↓↓↓

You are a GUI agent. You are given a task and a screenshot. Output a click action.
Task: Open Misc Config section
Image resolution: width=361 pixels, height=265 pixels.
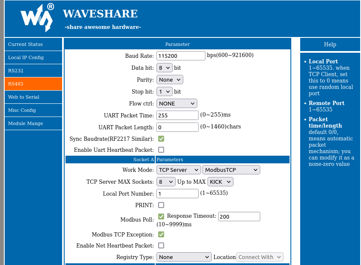(33, 110)
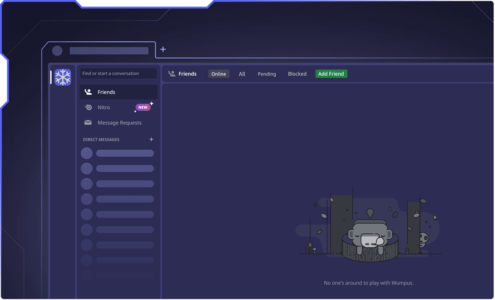Click the first direct message conversation
495x300 pixels.
pos(118,153)
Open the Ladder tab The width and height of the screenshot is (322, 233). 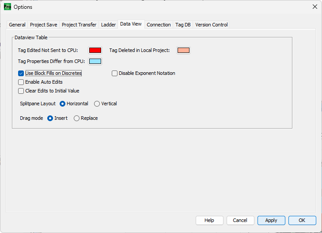(x=108, y=25)
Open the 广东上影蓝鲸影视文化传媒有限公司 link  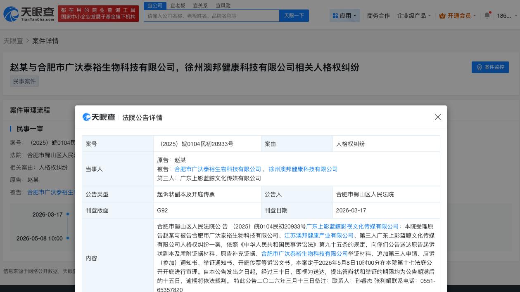pyautogui.click(x=352, y=226)
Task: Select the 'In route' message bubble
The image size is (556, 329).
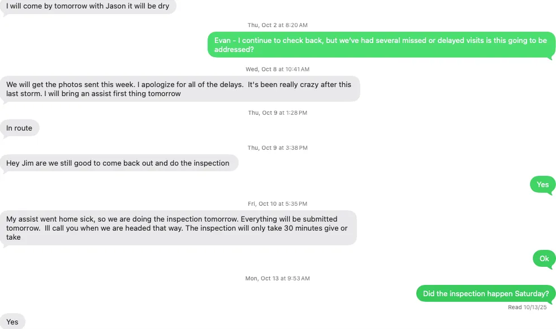Action: pos(19,128)
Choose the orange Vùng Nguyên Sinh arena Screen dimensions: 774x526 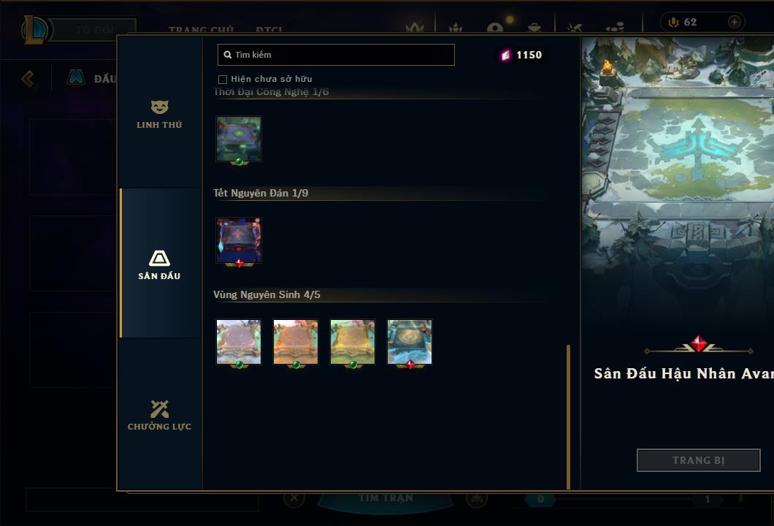pyautogui.click(x=296, y=342)
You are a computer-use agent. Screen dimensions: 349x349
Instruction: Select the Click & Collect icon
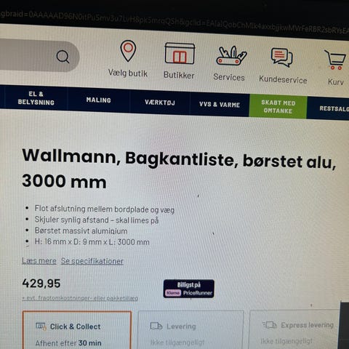pyautogui.click(x=41, y=326)
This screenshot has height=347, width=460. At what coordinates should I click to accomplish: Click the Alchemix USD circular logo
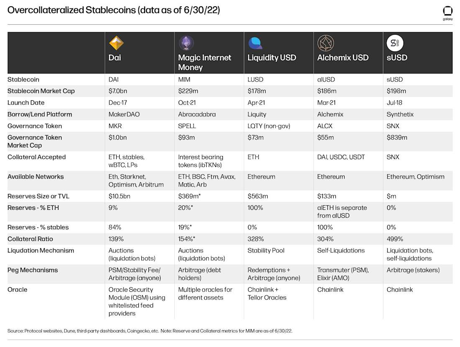coord(325,43)
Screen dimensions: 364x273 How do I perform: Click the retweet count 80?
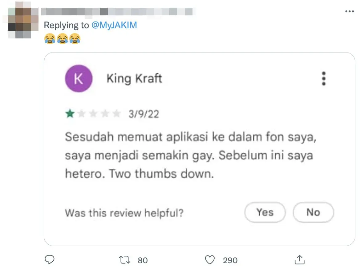143,260
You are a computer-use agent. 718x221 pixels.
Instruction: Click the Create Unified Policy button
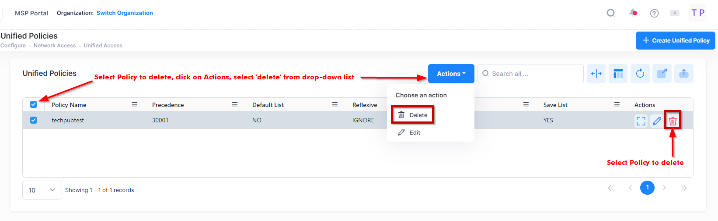[676, 40]
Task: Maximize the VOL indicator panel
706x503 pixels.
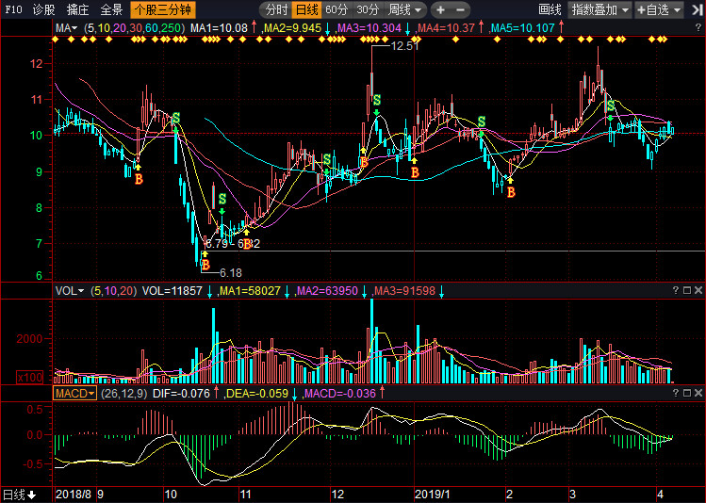Action: 685,290
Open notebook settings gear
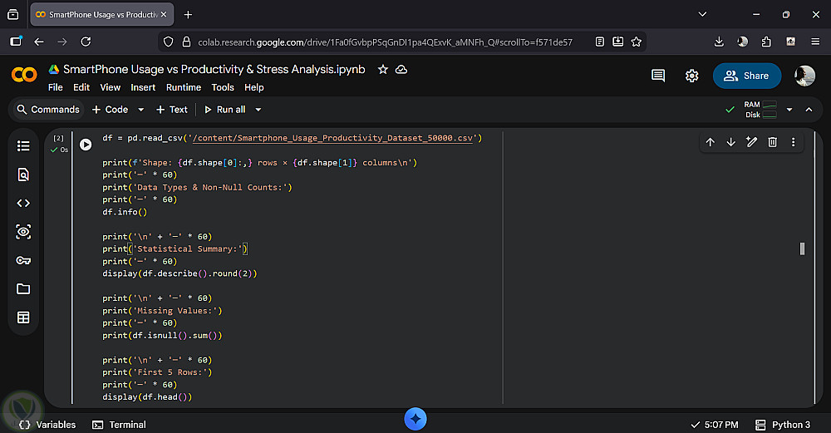Screen dimensions: 831x433 691,76
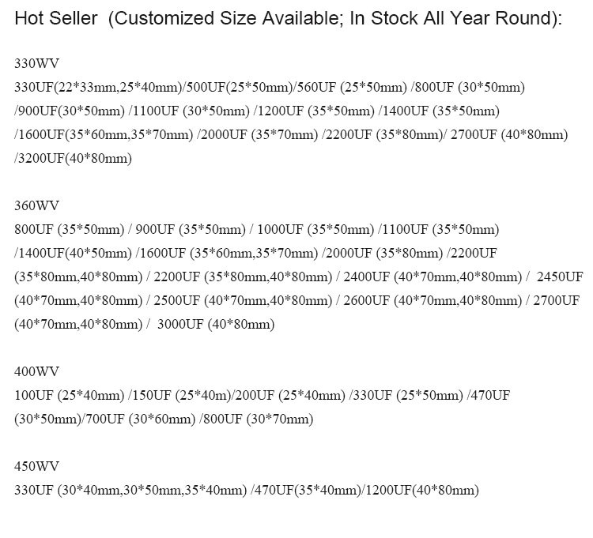Select the 400WV section label

36,372
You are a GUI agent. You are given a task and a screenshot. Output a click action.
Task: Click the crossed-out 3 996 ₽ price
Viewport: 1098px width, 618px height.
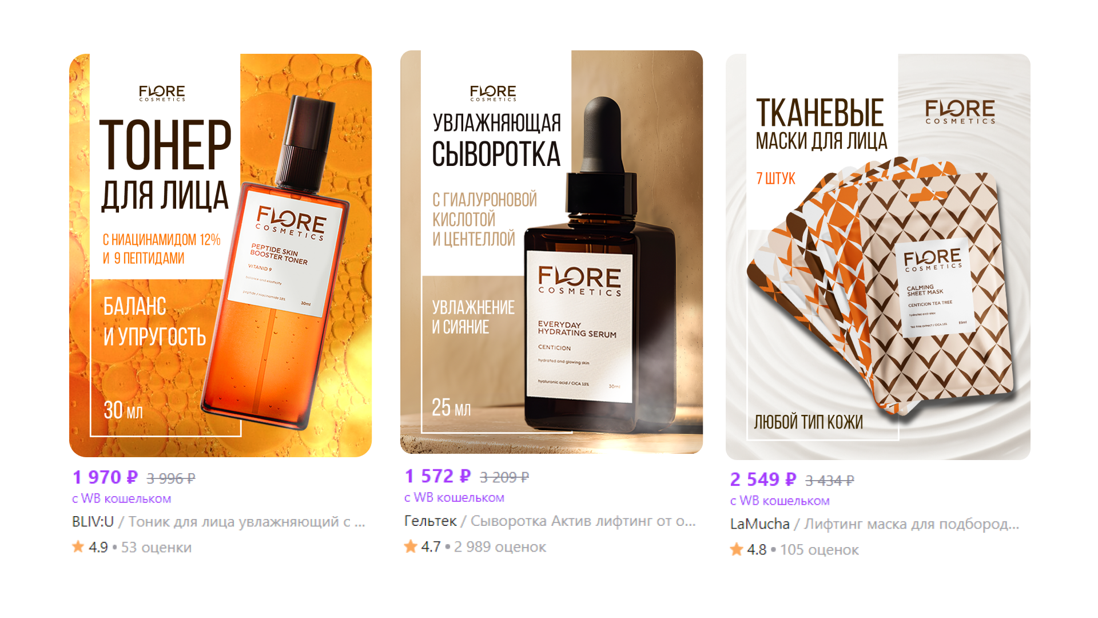171,478
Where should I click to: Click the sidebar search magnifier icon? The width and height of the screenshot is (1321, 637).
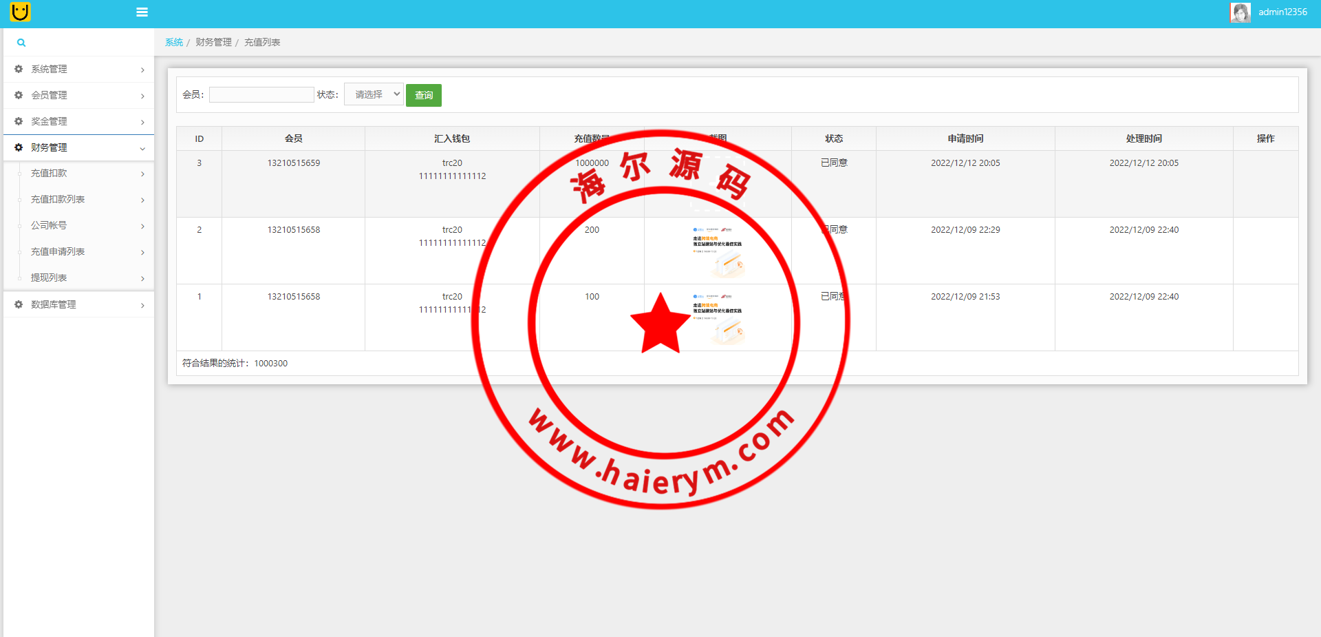point(21,43)
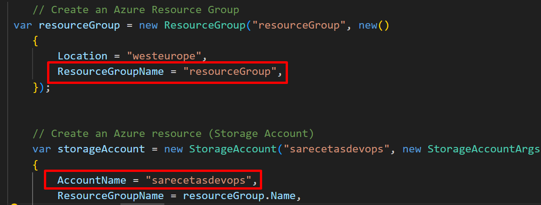541x205 pixels.
Task: Click the resourceGroup variable declaration name
Action: (x=79, y=25)
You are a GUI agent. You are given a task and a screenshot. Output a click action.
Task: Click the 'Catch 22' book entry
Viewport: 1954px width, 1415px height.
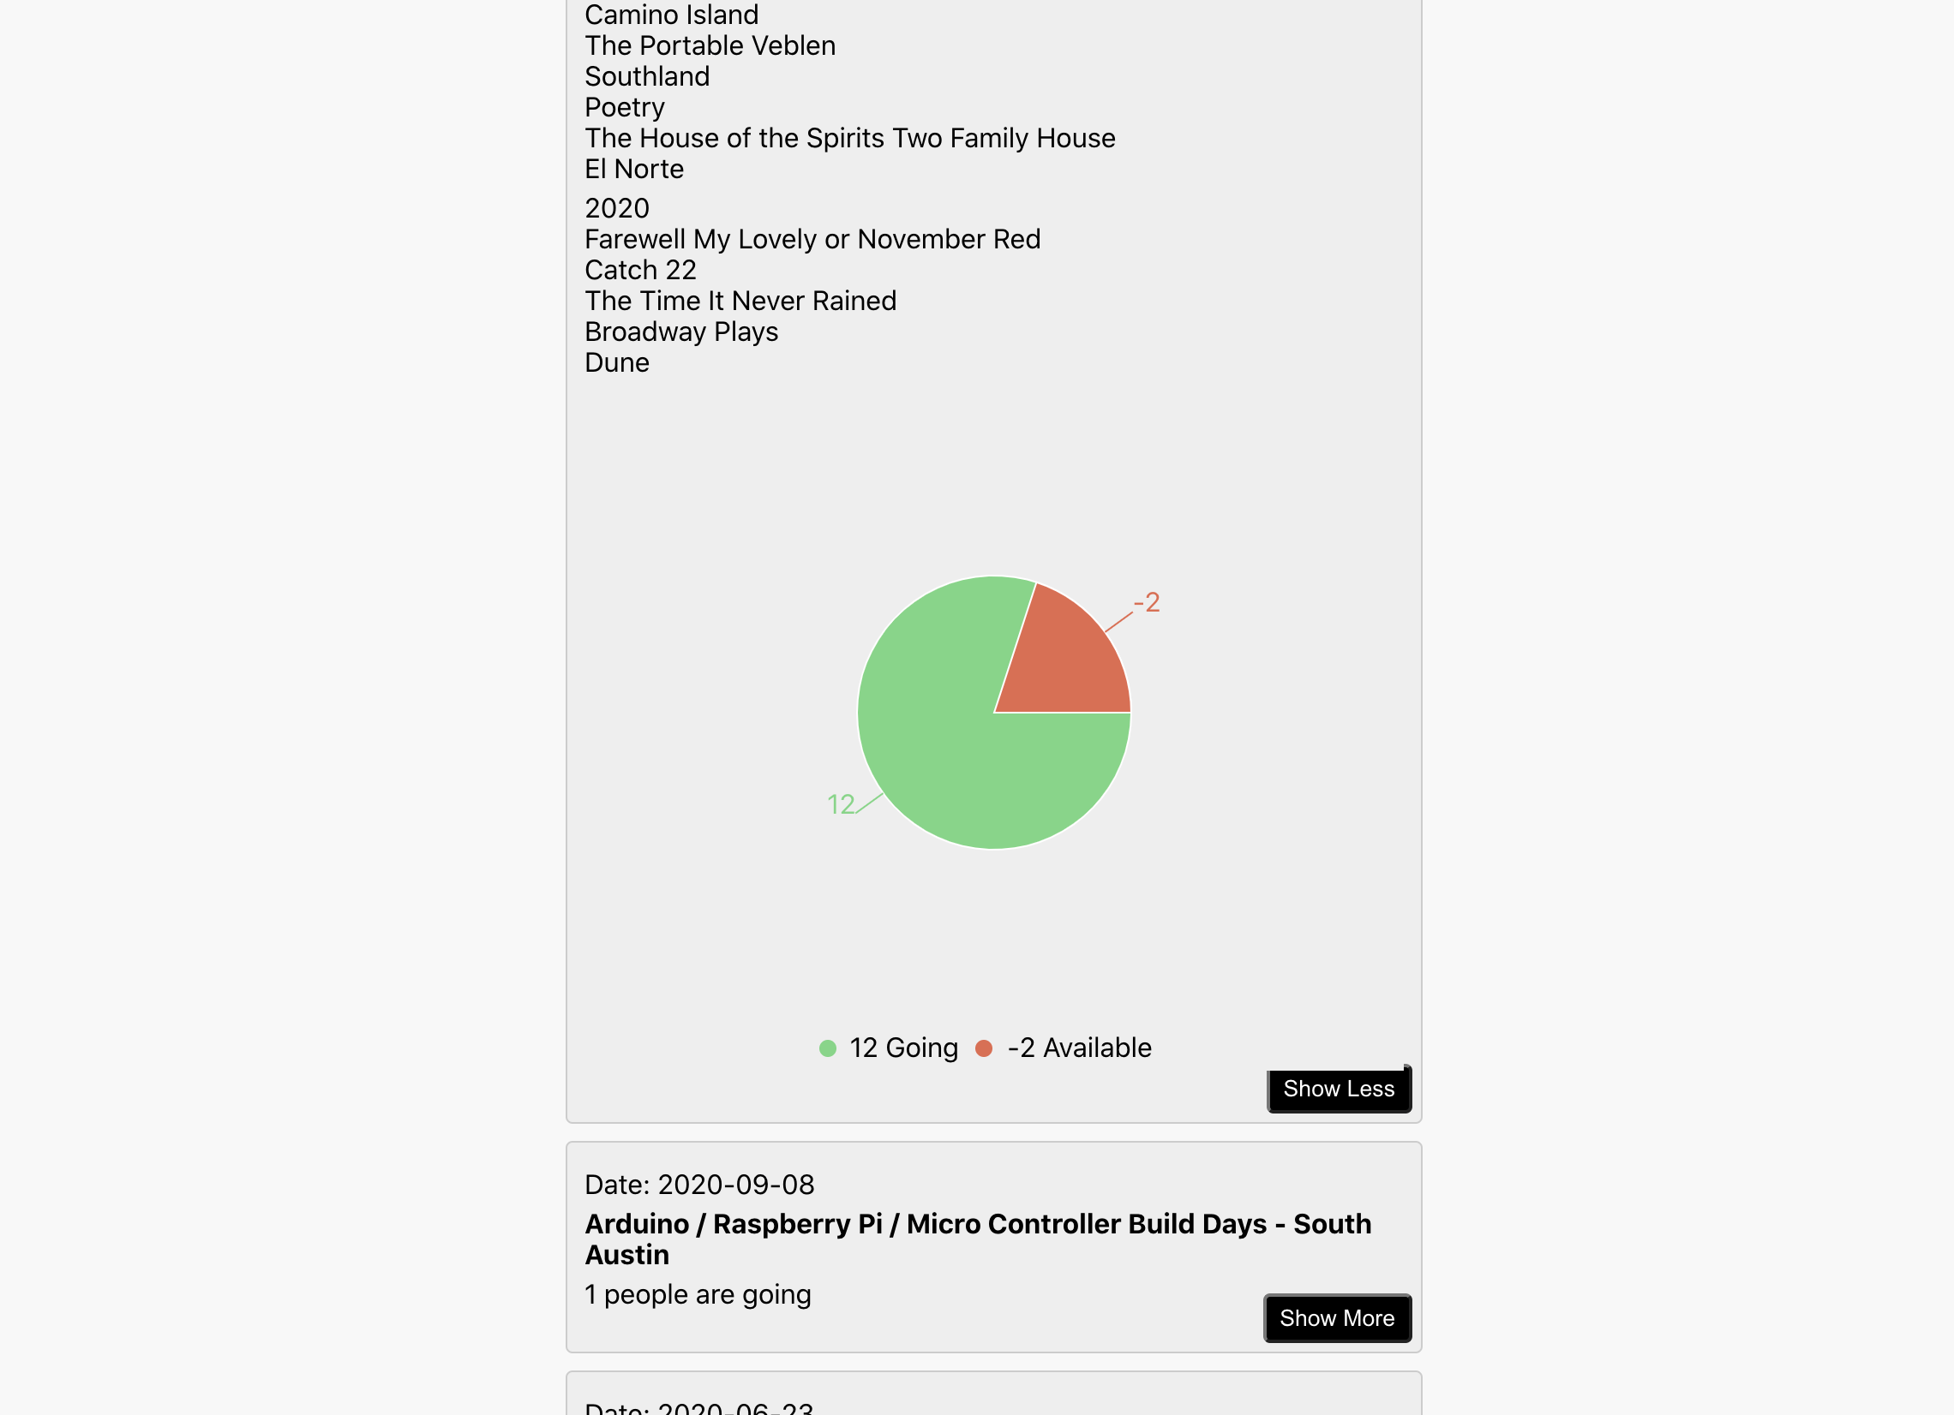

↑↑↑

Scan the material for the string "computer". Copy each line where it appears.

You are a computer-use agent. Screen dimensions: 349x349
You are a computer-use agent. 718x221 pixels.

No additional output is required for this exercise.